EXTRACT:
* start *

Qualifications in progress: BA(Hons) Humanities with Classical Studies (Open Uni); BSc (Open Uni - no specific subject, but it's going to mainly be physics, astronomy + history of science). On current plans, these should be achieved in 2011 and 2013 respectively.
Ramble: Played the recorder for as long as I can remember. I had group lessons at primary school. I was probably about 9 years old when I got a tenor recorder to go with my descant. Went to secondary school and got individual teaching - first discovery was that there was this thing called tounging you were supposed to do! Joined the Monday lunchtime recorder consort - usually the only tenor player!
Also when I started secondary school, I had cello lessons - I'd never played a stringed instrument before. The first teacher lasted two terms, as did the second, and then there was no cello peri at my school. So that was the end of my cello tuition.
Carried on with the recorder, aquired a treble ('Make it an Aulos to match everyone else, not like your strange tenor' [which was a Dolmetsch Classic, I now know]). Took some exams between 1987 and 1991 - I think it was G1, 2 and 4 descant, with G2 and 3 treble. I did music GCSEin 1992, and played Treble I in Pachelbel's Canon in D as my performance piece. My composition was a canon for string quartet, built entirely by theory with occasional 'this is what it'll sound like' using my recorder

For the recording, a friend of mine played the cello part (a six-note repeating pattern played nearly 70 times), and my music teacher played the three upper parts and did the magic to get them all playing together on a tape. Hmm, maybe I'll go home tonight and hunt out that tape and have a listen...
A-levels were science, and I didn't resume music lessons (I'd had them free with my GCSE in music). That was pretty much it for music.

* end *

INFORMATION SUPPLIED:
* start *

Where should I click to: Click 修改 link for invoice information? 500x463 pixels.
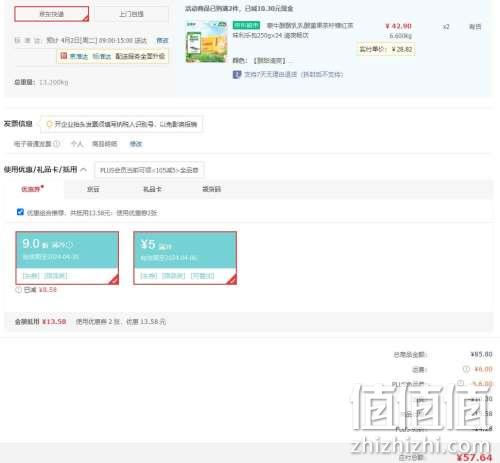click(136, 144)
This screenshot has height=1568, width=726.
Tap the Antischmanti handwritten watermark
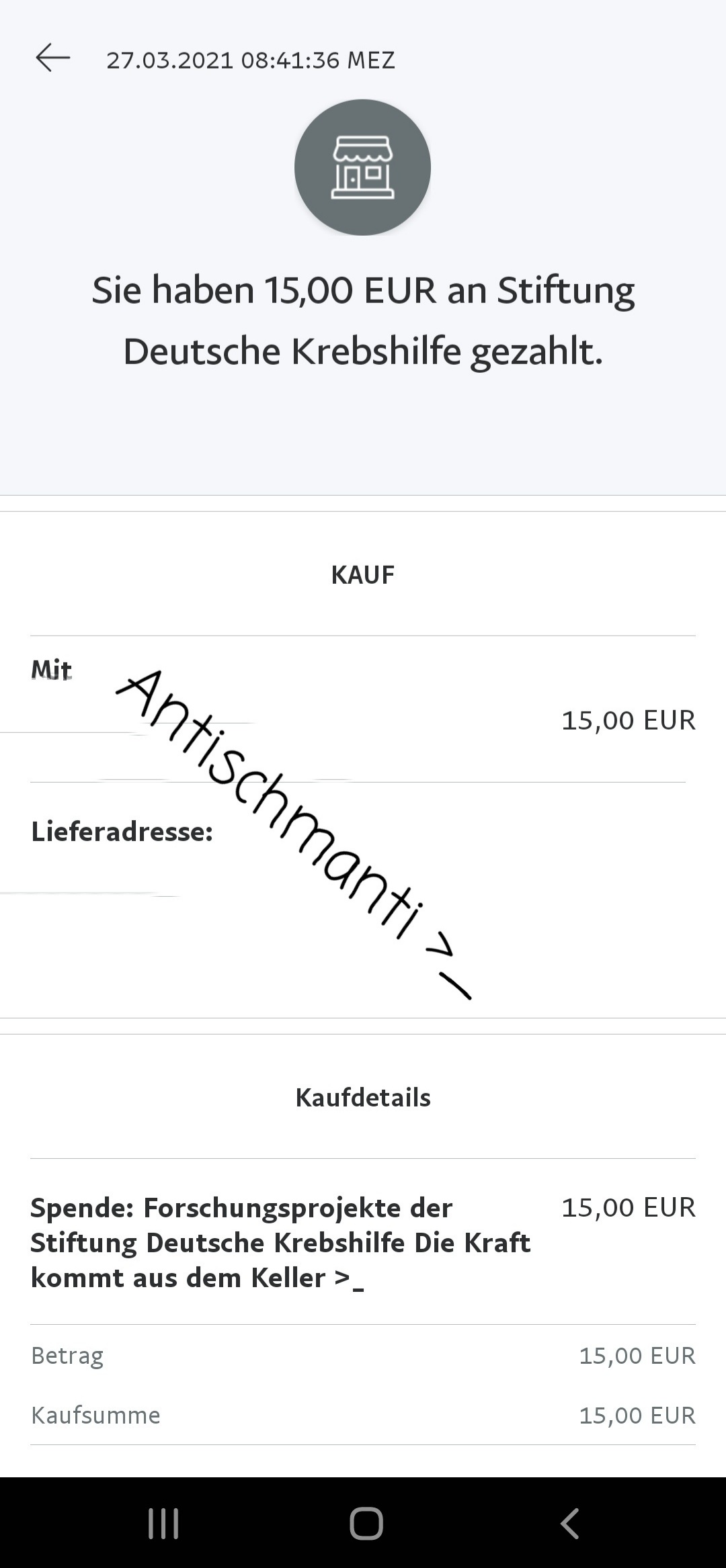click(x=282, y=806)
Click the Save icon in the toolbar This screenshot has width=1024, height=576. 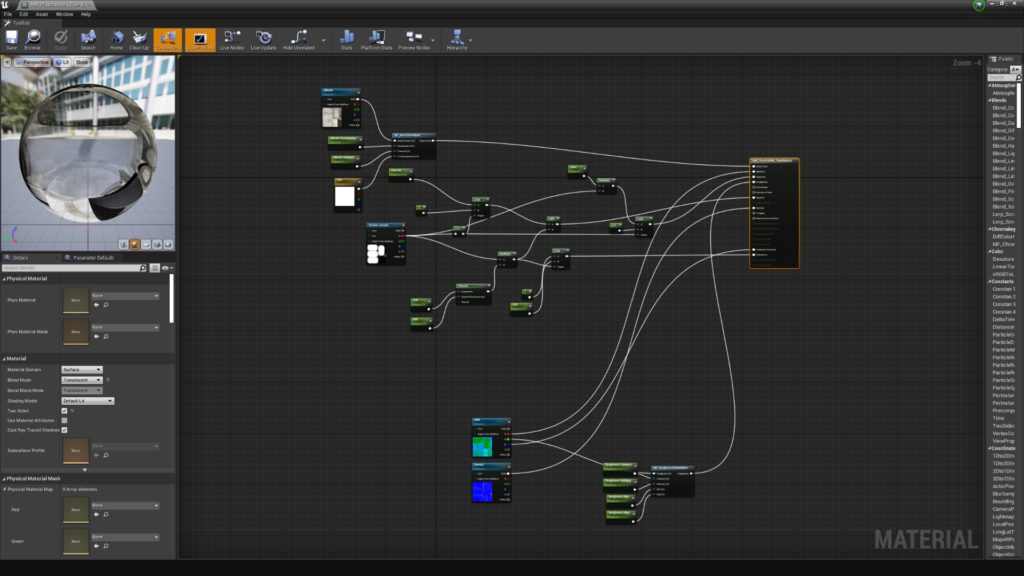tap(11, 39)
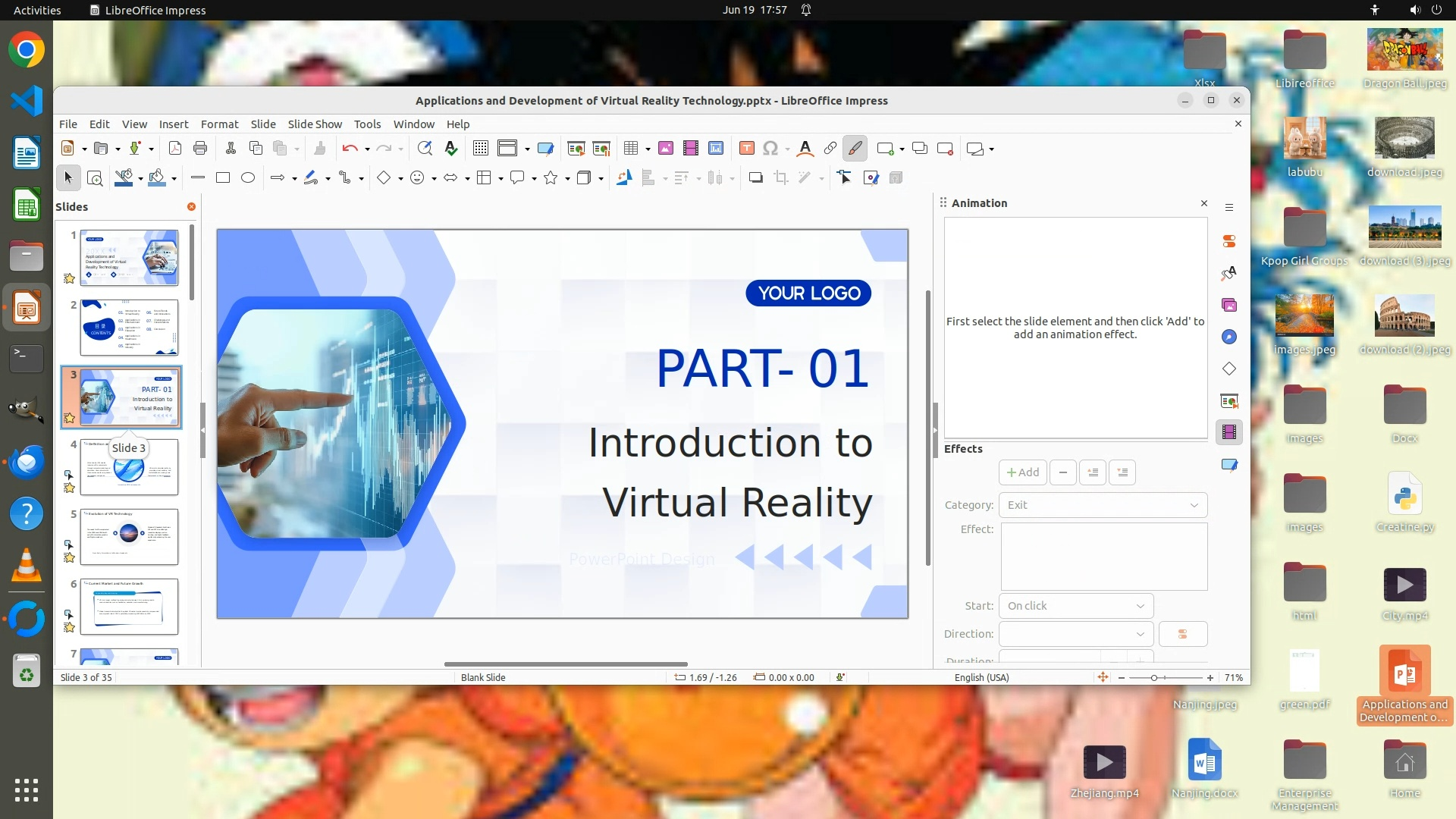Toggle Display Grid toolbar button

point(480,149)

* end *

EXERCISE DIRECTIONS:
Pick up the recorder ramble above where it stops, continuing after its last sentence.

REPLY TO THE EXERCISE:
I started university in 1994 and didn't really look at any of the music societies. I actually went and looked quite recently, and I've very glad to see there isn't a recorder group there as I'd now be gutted to know I'd missed out on that! My mum moved house while I was at uni in 1996, and as part of the clearing out I chucked out my music exam certificates/mark sheets - after all, I was never going to need them again.
When I left uni (1998) I got a job, and blew my first bonus in 2000 on an electric cello (to allow quiet practice). Almost no practice followed...
I started studying with the OU in 2000, and was immediately attracted to A214, a music course. I decided I would do it, but also decided to get myself to G5 theory first. To that end, I took G3 theory as a starter in 2003 (and got 98%). After much thinking, and discussion with my husband on our financial situation, I decided I couldn't afford to do A214 (as it has a summer school, it's expensive for an OU course). So I took no more theory exams. Music was gone again.
In 2006 life changed; my husband and I had lived in a flat since 1998. The flat was owned by my mum and step-dad. At the start of 2006, they split up, and my mum needed the flat to live in. So we were 'evicted', and at long last bought a house (with a garden! And an upstairs! And everything!)
While my mother was moving, she found lots of my junk in the loft. She listed things for me and I told her what to keep and what to give away. My train set had to be kept (I'd got it for my second birthday, it was what I'd asked for and I always adored it); my recorders could go.
24 hours later I phoned her back up - KEEP the treble and tenor, chuck the descant(s).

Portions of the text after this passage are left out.